Paul Wunderlich was born on March 10, 1927 in Eberswalde.

After a period as an anti-aircraft gunner and prisoner of war, he moved to his mother in Eutin, where he completed his high school diploma at the Johann-Heinrich-Voß-Gymnasium and then attended the castle art school in the orangery of Eutin Castle. In 1947 he became a student at the art school in Hamburg, where he enrolled in the free graphics class under Willi Tietze. His classmates included Horst Janssen and Reinhard Drenkhahn. After a break, he resumed his studies in 1950, which he completed in 1951 under Willem Grimm. He then worked as a lecturer at the Hamburg Academy of Fine Arts for the techniques of lithography and etching. Also in 1951 he printed the graphic suite “Ann Eliza Reed” with eleven lithographs for Emil Nolde (“The King and His Men”, etching) and in 1952 for Oskar Kokoschka.

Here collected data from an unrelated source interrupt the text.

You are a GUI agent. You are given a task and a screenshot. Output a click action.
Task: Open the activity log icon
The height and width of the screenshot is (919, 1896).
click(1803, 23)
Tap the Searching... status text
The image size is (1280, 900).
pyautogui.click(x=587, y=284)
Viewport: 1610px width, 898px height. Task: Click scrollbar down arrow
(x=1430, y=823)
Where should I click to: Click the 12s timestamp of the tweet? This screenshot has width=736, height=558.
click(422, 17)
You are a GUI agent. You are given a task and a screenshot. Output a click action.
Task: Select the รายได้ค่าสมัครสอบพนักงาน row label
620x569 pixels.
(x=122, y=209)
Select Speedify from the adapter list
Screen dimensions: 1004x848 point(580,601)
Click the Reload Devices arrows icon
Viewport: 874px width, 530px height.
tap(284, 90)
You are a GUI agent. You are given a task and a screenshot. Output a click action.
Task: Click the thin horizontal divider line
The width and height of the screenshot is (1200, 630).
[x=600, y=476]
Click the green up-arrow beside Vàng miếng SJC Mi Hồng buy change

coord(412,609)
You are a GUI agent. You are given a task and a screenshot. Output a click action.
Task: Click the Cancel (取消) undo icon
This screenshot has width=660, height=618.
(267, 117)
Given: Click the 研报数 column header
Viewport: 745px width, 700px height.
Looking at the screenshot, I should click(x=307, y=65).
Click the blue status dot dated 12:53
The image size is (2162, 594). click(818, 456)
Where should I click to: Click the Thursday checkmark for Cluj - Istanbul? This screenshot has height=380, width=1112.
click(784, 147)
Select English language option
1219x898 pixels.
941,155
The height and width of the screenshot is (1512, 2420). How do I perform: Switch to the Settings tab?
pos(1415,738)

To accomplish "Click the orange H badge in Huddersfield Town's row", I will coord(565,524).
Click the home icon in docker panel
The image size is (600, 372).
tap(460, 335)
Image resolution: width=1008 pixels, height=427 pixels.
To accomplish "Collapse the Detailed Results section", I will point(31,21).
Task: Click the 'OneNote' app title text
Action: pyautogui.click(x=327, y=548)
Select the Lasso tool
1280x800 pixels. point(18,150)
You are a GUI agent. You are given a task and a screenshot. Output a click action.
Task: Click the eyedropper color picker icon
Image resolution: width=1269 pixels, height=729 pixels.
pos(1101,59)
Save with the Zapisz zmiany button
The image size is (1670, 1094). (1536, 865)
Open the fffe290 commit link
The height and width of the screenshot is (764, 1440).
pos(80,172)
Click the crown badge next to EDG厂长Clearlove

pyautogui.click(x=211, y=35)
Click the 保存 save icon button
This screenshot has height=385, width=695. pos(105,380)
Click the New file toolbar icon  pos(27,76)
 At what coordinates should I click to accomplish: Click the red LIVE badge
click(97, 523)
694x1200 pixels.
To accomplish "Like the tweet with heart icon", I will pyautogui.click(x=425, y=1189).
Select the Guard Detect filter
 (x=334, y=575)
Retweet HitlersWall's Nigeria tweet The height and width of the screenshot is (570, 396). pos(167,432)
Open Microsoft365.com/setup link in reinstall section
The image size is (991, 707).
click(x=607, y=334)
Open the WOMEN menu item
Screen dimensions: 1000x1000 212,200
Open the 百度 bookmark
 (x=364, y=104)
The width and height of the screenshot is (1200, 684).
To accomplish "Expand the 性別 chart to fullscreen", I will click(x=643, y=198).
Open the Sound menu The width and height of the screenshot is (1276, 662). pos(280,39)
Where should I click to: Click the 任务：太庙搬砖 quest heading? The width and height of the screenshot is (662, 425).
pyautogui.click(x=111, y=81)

After an early, essentially realistic creative phase, he developed his characteristic style from around 1959. His early works show dismembered, disproportionate bodies against an empty background.

In 1960, the Hamburg public prosecutor's office confiscated the lithograph cycle "qui s'explique" for indecent depictions. It was returned in 1985 without comment by the public prosecutor. In 1961, Wunderlich received the Youth Art Prize for Graphic Arts, and used the prize money to move his sphere of activity to Paris. In 1962, he worked in the Desjobert workshop in Paris, and for the first time he was able to live from the sale of his lithographs. In 1963, he returned to Hamburg and became (until 1968) - succeeding Georg Gresko - professor at the Hamburg Academy of Fine Arts and in 1969, under the influence of Salvador Dalí, began creating sculptures and statues made of bronze.

Paul Wunderlich was married to the photographer Karin Székessy since 1971. He lived and worked in Hamburg and Saint-Pierre-de-Vassols (Provence), where he died on June 6, 2010 after a short, serious illness.